Best Practices for Modeling Data Sources

In Foundation, data sources are logical representations of data retrieved through connectors—they define what data is available after a connector executes its query or extraction. While connectors handle the physical connection and credentials, data sources represent the actual datasets that become available for transformation into data products.
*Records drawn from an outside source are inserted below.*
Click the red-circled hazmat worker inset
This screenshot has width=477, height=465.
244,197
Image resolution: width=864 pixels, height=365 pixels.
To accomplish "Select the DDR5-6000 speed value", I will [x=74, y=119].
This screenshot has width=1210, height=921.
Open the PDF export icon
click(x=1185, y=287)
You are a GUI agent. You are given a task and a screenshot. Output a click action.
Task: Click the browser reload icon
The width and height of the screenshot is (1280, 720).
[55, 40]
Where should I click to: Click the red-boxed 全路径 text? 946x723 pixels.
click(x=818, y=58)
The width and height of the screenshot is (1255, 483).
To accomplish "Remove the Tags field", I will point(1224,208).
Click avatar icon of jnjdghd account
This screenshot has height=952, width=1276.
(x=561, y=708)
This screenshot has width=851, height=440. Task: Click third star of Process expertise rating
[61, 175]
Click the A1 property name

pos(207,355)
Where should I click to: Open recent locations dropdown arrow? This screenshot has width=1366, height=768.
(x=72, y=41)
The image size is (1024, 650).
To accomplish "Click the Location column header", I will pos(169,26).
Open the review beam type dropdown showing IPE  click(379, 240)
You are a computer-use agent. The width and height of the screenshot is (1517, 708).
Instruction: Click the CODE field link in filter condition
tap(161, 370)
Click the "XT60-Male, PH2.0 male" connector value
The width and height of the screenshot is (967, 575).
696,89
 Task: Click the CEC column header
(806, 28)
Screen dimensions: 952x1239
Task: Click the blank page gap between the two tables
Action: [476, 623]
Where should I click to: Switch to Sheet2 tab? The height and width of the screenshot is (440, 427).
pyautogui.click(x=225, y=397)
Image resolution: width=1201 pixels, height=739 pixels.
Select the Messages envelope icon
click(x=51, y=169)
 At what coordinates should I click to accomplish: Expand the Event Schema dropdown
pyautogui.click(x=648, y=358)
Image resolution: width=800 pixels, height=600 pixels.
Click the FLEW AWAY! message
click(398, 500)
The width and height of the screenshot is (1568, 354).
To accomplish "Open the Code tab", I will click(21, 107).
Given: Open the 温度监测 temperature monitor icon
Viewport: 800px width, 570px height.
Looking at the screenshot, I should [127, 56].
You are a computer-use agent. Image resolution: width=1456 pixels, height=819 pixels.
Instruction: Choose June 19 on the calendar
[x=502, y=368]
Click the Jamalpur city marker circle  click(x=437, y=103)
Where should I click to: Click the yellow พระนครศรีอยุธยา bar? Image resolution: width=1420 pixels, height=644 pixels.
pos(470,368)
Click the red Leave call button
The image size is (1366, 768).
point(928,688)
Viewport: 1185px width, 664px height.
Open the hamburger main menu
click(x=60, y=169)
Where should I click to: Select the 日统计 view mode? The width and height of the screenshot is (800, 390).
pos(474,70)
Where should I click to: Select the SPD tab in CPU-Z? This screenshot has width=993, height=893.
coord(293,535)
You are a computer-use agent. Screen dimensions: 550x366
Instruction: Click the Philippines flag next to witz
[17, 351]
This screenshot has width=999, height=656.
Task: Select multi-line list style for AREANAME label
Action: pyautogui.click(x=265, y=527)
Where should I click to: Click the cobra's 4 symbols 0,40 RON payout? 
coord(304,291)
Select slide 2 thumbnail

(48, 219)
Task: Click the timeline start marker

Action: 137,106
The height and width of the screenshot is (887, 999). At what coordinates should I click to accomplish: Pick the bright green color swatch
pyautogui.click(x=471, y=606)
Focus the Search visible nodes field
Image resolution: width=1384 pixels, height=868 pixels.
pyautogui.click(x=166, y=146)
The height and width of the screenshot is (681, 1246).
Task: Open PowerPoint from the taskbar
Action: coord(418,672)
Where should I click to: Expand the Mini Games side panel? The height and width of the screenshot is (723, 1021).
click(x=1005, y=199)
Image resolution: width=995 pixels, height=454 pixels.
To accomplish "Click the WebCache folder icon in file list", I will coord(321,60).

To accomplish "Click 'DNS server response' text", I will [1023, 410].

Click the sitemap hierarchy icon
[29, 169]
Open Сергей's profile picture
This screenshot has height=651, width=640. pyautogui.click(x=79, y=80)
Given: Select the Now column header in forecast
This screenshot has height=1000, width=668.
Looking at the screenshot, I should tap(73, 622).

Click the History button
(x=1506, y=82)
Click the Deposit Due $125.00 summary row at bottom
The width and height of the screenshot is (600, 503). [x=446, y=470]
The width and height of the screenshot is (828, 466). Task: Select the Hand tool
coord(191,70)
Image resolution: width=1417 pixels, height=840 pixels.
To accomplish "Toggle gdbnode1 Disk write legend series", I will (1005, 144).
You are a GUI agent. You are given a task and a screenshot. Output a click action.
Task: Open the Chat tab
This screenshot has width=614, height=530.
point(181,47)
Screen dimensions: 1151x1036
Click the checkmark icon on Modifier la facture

Data Sources as Governance Boundaries

Each data source acts as a governance and security checkpoint that controls:

  • Access scope: Which specific tables, APIs, or datasets are exposed

  • Refresh patterns: Real-time streams vs. batch extracts

  • Audit points: Where data lineage begins

Balancing Risk and Maintainability

The Consolidation Paradox

Over-consolidation (everything through one connector/data source):

  • Single point of failure blocks all dependent data flows

  • Maintenance affects all downstream data products

  • Security breaches have wider blast radius

Over-distribution (too many connectors/data sources):

  • Increased maintenance overhead

  • Complex credential management

  • Difficult to enforce consistent policies

1. Separate Connectors by System and Domain

Within a single System, connectors can be mapped to the different Domains that the operational system holds data for.

For example:

SAP-Connector
├── Finance-Data-Source (GL, AP, AR tables)
├── Inventory-Data-Source (stock levels, movements)
└── Orders-Data-Source (sales orders, purchase orders)

CRM-Connector  
├── Customers-Data-Source (account data)
├── Opportunities-Data-Source (pipeline data)
└── Activities-Data-Source (interactions, tasks)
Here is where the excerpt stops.